Start of Block
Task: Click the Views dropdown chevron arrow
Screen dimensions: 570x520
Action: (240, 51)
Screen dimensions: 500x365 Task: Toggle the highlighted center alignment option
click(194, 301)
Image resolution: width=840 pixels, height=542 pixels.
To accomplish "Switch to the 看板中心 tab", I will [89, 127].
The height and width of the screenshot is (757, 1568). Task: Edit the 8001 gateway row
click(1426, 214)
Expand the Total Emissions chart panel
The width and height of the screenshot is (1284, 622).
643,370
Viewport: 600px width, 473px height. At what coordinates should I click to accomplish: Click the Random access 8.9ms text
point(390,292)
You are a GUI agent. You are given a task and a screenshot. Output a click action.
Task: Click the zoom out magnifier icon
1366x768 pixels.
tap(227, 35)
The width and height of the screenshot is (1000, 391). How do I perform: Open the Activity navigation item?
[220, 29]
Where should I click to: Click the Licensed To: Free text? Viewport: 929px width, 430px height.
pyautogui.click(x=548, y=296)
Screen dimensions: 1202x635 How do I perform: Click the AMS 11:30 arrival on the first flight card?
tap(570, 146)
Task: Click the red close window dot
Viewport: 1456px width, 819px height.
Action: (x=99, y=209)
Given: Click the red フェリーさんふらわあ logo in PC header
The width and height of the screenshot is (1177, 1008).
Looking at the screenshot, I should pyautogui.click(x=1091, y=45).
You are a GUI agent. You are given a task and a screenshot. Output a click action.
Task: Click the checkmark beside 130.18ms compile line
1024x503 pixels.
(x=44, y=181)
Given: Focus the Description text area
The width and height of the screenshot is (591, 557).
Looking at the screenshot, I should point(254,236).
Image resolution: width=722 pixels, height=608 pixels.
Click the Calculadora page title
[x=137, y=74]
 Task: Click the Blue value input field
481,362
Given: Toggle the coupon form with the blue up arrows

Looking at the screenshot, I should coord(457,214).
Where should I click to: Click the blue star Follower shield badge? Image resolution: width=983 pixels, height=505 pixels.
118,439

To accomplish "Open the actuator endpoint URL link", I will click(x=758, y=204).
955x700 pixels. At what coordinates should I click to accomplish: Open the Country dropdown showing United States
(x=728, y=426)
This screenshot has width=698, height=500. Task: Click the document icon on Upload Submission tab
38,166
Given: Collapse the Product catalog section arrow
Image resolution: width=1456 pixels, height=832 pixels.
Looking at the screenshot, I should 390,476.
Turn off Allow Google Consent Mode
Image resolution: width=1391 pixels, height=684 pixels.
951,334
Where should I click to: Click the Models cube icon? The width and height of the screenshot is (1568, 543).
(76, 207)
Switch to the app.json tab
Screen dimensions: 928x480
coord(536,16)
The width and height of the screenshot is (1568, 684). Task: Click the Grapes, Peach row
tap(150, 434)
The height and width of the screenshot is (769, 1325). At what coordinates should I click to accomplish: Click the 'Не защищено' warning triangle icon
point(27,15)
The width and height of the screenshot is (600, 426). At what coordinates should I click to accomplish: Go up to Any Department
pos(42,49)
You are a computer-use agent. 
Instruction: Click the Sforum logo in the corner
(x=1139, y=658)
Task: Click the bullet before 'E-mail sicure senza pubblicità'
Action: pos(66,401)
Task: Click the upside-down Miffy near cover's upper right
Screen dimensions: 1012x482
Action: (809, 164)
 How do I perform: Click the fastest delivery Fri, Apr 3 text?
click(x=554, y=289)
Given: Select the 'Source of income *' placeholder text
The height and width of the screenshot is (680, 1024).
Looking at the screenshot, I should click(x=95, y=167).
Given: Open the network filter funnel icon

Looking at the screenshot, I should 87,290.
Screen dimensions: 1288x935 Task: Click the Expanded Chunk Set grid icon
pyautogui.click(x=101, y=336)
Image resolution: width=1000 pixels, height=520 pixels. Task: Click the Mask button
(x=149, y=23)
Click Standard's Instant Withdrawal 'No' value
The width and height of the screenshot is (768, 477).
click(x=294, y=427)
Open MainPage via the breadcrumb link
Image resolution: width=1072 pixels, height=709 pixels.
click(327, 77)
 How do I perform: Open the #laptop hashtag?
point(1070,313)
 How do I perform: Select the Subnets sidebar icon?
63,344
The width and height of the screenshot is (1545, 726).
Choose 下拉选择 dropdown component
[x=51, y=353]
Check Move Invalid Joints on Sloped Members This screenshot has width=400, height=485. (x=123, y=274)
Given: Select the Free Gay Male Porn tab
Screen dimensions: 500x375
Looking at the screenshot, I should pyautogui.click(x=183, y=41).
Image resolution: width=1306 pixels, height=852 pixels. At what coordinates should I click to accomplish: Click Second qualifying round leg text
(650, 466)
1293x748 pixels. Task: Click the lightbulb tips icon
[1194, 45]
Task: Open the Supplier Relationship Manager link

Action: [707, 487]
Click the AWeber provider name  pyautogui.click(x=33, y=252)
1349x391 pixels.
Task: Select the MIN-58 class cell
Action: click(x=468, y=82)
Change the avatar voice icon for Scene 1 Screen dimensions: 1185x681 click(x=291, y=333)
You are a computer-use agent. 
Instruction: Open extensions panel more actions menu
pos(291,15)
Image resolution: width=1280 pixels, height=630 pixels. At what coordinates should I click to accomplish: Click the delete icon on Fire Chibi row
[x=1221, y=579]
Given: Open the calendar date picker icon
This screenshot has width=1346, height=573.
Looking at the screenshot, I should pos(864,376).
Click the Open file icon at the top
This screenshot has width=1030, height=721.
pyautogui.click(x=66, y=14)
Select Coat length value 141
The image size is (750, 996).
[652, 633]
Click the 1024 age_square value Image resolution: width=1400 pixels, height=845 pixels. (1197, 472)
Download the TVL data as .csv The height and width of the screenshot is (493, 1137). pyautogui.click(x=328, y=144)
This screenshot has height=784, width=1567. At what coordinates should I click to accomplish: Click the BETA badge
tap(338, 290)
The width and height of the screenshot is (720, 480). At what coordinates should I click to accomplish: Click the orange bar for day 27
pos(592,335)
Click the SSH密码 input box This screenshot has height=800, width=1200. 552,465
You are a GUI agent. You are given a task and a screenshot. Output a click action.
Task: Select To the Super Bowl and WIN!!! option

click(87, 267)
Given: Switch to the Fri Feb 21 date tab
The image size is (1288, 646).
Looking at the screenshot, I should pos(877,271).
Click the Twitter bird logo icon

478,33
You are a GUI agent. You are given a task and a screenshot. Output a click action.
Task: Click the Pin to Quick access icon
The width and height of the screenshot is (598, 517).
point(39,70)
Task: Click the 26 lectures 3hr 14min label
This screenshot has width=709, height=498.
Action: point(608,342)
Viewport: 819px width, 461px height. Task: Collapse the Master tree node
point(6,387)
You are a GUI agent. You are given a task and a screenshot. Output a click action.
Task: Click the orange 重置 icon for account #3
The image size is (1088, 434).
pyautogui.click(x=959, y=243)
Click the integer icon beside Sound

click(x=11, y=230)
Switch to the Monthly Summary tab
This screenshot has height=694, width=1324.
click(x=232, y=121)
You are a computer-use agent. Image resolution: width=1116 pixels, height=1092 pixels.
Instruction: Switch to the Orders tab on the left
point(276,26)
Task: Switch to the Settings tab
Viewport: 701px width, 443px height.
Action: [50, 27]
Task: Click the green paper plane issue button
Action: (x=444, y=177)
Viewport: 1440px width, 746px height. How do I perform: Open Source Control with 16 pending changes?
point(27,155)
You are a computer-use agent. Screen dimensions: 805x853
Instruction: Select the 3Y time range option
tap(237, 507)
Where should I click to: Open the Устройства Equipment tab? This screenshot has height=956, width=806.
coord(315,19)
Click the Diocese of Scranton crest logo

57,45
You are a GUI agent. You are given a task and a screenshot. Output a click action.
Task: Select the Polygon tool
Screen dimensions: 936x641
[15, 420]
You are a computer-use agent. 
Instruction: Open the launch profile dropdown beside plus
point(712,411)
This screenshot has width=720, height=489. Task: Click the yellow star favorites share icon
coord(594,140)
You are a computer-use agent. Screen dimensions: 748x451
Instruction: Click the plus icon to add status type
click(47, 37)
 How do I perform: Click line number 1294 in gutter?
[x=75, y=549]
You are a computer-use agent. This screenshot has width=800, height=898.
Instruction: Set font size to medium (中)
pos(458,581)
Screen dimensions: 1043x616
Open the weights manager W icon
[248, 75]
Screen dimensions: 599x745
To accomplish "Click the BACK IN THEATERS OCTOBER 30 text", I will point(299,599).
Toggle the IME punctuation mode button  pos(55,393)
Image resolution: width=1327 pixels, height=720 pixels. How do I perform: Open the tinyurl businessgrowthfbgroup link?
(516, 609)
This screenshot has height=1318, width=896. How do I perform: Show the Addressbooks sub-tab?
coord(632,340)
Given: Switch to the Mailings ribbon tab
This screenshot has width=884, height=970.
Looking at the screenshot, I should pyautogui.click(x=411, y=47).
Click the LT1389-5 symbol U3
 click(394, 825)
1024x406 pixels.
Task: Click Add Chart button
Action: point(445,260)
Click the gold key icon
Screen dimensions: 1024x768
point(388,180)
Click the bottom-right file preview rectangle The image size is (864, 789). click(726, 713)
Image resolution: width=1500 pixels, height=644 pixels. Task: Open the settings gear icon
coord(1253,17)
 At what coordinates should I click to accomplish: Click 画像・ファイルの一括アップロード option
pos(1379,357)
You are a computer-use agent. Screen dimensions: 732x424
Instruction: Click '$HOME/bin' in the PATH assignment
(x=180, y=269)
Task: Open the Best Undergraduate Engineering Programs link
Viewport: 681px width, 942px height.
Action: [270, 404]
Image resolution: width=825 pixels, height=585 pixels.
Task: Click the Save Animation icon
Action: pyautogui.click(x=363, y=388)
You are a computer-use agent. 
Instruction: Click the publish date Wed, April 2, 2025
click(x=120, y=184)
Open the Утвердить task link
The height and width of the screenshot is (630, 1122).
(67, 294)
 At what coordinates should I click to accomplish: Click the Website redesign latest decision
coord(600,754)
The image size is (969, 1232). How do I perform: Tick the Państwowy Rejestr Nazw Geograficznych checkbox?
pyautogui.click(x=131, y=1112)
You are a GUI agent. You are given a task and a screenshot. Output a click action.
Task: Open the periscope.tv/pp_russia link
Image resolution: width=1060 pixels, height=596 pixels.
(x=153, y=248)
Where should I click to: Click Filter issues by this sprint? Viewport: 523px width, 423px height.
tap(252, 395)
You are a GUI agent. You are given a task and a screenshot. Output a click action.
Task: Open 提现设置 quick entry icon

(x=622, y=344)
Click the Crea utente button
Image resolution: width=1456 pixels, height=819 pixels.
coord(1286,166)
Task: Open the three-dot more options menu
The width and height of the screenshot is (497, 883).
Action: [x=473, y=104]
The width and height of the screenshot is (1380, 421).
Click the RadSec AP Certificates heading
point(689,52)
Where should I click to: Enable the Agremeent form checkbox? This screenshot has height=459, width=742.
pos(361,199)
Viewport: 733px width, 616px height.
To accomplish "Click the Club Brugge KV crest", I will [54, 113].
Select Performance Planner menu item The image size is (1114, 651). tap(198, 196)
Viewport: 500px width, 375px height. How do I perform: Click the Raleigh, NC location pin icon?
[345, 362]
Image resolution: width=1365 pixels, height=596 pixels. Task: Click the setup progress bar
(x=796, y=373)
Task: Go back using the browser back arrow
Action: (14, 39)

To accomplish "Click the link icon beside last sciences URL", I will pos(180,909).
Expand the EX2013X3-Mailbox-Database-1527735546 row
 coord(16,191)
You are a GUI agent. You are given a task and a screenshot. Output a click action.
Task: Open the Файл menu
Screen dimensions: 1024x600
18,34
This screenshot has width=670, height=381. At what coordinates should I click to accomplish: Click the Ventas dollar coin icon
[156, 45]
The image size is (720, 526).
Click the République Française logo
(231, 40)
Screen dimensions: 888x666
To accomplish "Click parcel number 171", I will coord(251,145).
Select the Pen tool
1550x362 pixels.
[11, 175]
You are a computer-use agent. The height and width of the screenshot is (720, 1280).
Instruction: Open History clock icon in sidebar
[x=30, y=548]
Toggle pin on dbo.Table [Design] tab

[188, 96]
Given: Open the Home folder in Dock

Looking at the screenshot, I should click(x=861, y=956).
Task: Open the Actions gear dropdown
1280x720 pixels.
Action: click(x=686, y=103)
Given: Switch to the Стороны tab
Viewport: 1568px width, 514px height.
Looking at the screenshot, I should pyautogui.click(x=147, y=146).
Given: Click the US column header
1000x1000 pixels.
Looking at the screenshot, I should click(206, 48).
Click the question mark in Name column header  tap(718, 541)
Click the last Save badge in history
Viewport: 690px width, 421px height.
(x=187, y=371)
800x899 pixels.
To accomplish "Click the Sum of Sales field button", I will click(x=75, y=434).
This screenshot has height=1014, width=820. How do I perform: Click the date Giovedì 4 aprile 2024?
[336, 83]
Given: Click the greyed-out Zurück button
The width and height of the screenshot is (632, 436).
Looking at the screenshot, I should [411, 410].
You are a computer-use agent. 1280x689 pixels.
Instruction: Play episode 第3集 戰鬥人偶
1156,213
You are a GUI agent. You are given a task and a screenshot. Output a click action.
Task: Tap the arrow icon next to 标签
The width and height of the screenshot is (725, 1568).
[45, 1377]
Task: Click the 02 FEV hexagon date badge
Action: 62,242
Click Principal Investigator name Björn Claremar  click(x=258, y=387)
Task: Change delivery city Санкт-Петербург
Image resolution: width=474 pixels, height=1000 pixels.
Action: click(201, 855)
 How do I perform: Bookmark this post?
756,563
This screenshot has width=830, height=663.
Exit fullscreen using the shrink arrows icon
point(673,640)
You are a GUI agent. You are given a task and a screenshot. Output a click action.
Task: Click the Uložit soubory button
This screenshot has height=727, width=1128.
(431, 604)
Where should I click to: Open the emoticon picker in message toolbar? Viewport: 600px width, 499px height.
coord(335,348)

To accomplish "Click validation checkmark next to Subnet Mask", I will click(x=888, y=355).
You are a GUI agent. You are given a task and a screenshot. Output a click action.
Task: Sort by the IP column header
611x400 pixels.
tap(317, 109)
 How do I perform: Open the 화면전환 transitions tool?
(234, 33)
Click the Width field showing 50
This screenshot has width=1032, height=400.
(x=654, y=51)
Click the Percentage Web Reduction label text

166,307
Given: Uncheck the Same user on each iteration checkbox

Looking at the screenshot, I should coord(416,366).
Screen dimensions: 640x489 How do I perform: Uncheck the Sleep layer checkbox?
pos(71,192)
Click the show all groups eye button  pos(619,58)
End of Block
Here the output must be the lines above from the line with "This screenshot has width=720, height=489." to the line with "Screen dimensions: 599x745", both included, duplicated word for word and nothing else.

This screenshot has width=720, height=489. Task: Click the yellow star favorites share icon
coord(594,140)
You are a computer-use agent. Screen dimensions: 748x451
Instruction: Click the plus icon to add status type
click(47, 37)
 How do I perform: Click line number 1294 in gutter?
[x=75, y=549]
You are a computer-use agent. This screenshot has width=800, height=898.
Instruction: Set font size to medium (中)
pos(458,581)
Screen dimensions: 1043x616
Open the weights manager W icon
[248, 75]
Screen dimensions: 599x745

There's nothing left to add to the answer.